# Notebook: Create Confirmation Subsets

## Packages

In [1]:
import pandas as pd
import json

## Settings

In [2]:
N_PARTS = 2

In [3]:
INPUT_PATH = "synth_annotations_nils.csv"
OUTPUT_PATH_PREFIX = "annotation_confirmation/annotation_confirmation_synth"

## Code

In [4]:
# Zuvor muss ich meine Annotationen hochladen roh, aus label studio als csv
df = pd.read_csv(INPUT_PATH)
df["annotation_confirmation"] = None

In [5]:
def merge_labels_implicit_to_explicit(dataframe):
    # Benutzerdefinierte Funktion, um label-implicit zu label-explicit hinzuzufügen und 'type' hinzufügen
    def merge_labels(row):
        labels_explicit = row["label-explicit"]
        labels_implicit = row["label-implicit"]

        if isinstance(labels_explicit, str) == False:
            labels_explicit = []
        else:
            labels_explicit = json.loads(labels_explicit)

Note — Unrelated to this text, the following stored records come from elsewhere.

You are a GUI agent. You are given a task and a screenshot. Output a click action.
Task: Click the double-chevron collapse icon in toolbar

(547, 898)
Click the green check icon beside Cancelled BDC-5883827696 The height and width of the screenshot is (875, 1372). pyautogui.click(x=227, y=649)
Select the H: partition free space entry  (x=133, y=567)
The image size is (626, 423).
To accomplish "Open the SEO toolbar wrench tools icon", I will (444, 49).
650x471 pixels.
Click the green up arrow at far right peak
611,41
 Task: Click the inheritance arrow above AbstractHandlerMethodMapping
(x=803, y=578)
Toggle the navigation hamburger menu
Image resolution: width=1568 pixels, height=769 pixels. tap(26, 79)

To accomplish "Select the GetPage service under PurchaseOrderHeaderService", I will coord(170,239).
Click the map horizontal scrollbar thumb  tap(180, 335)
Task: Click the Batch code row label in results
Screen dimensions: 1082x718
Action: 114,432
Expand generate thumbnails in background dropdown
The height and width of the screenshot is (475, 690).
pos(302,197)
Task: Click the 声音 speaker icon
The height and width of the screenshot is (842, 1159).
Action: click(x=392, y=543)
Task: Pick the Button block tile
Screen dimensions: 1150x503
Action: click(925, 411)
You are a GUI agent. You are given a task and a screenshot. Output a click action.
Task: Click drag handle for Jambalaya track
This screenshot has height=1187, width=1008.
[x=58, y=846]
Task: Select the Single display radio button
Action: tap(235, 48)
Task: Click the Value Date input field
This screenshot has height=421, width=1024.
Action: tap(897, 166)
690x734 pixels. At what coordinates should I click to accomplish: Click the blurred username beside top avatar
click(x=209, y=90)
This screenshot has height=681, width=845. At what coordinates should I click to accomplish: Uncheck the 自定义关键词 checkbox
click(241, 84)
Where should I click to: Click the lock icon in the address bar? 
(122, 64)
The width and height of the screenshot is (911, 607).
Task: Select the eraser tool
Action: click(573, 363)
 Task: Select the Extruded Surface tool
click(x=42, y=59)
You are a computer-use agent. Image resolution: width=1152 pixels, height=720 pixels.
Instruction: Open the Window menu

        if isinstance(labels_implicit, str) == False:
            labels_implicit = []
        else:
            labels_implicit = json.loads(labels_implicit)

        labels_total = []
        for annotation in labels_implicit:
            tuple = ('"'+annotation["labels"][0].rsplit('-', 1)[0]+'"',
                     '"'+annotation["labels"][0].rsplit('-', 1)[1]+'"', '"NULL"')
            labels_total.append(tuple)

        for annotation in labels_explicit:
            tuple = ('"'+annotation["labels"][0].rsplit('-', 1)[0]+'"', '"' +
                     annotation["labels"][0].rsplit('-', 1)[1]+'"', '"'+annotation["text"]+'"')
            labels_total.append(tuple)

        row["annotation"] = labels_total
        row["annotation_confirmation"] = ""
        return row

    dataframe = dataframe.apply(merge_labels, axis=1)

    return dataframe

In [6]:
total_rows = len(df)
rows_per_part = total_rows // N_PARTS

for idx in range(N_PARTS):
    start_idx = idx * rows_per_part
    end_idx = (idx + 1) * rows_per_part if idx < N_PARTS - 1 else total_rows
    part_df = df.iloc[start_idx:end_idx]

    filename = f"{OUTPUT_PATH_PREFIX}_{idx}.csv"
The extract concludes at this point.